--- Working data ---
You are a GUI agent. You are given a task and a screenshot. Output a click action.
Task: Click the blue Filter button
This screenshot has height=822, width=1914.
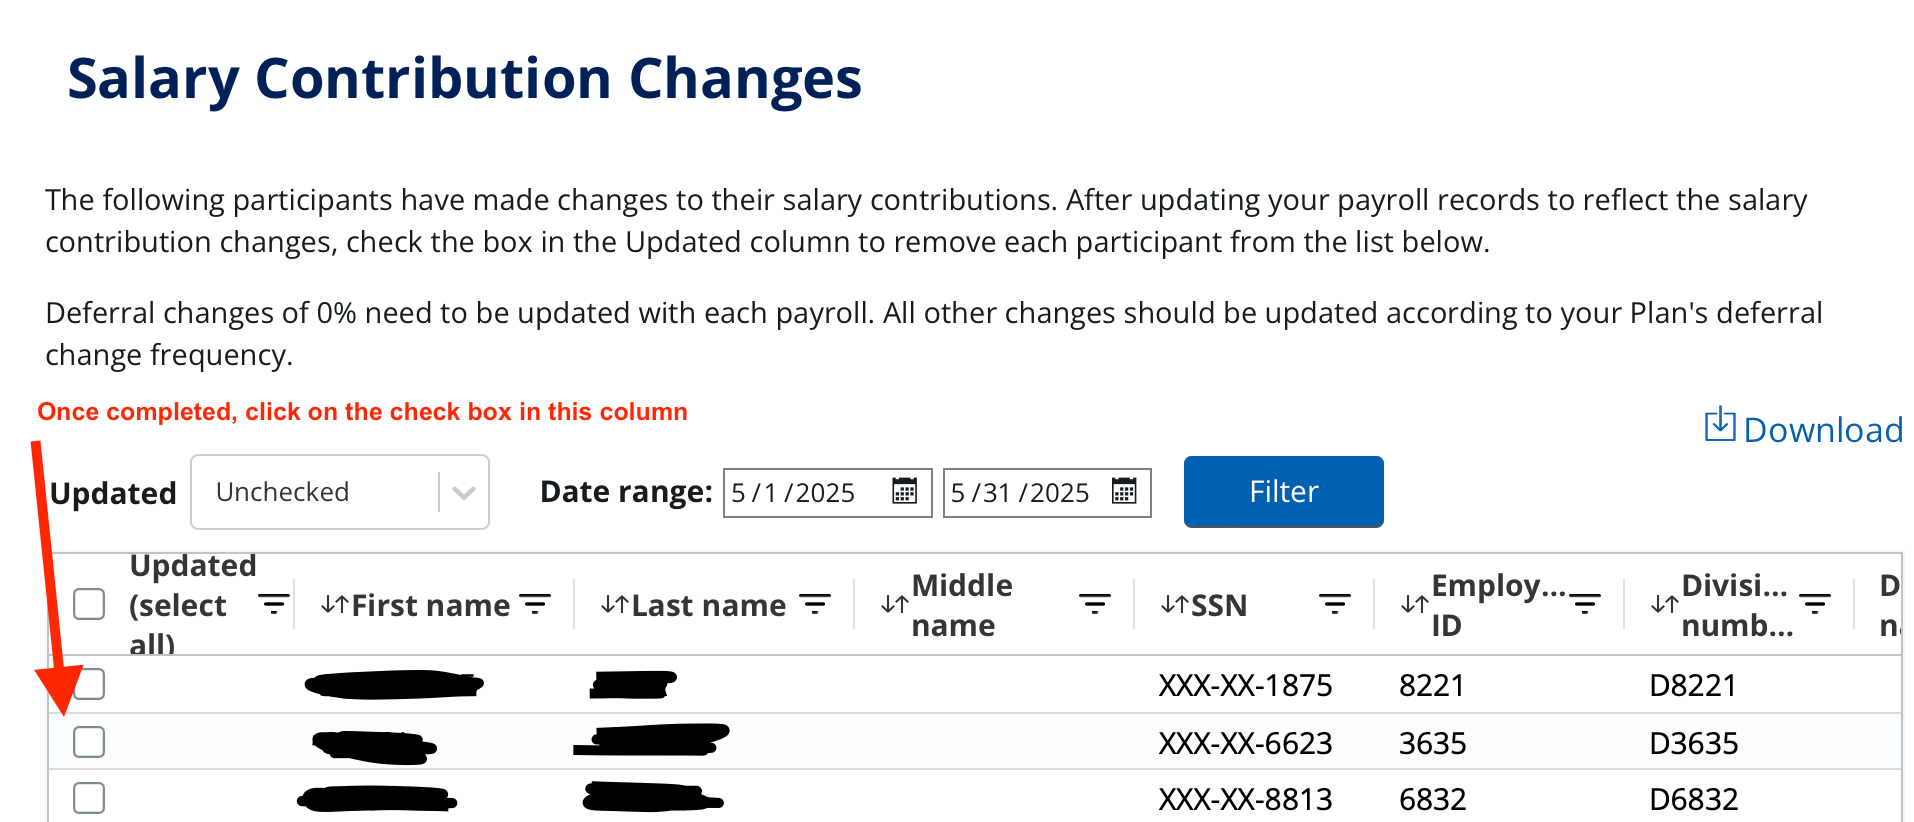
---
--- Working data ---
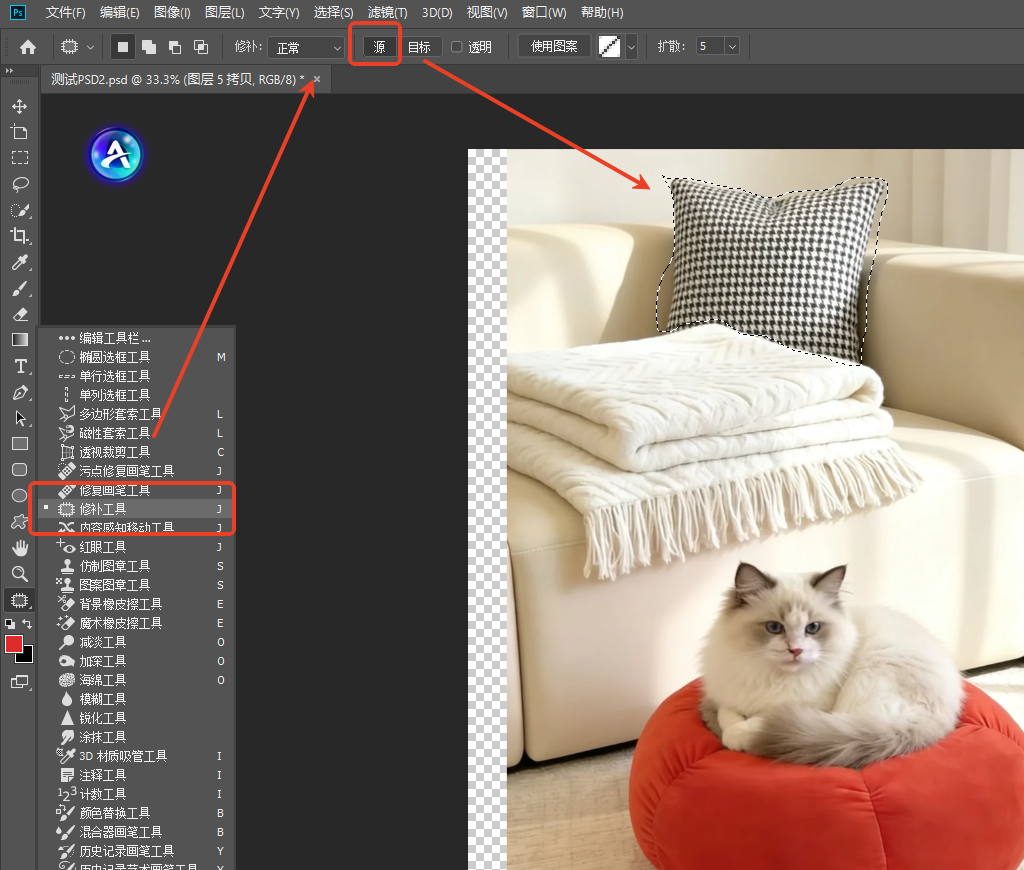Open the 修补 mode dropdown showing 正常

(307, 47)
---
**Task statement**: As listed above, the lines from the line with "You are a GUI" to the line with "This screenshot has height=822, width=1914." are to be echoed exactly, with both ends included and nothing added.

**Task solution**:
You are a GUI agent. You are given a task and a screenshot. Output a click action.
Task: Click the blue Filter button
This screenshot has height=822, width=1914.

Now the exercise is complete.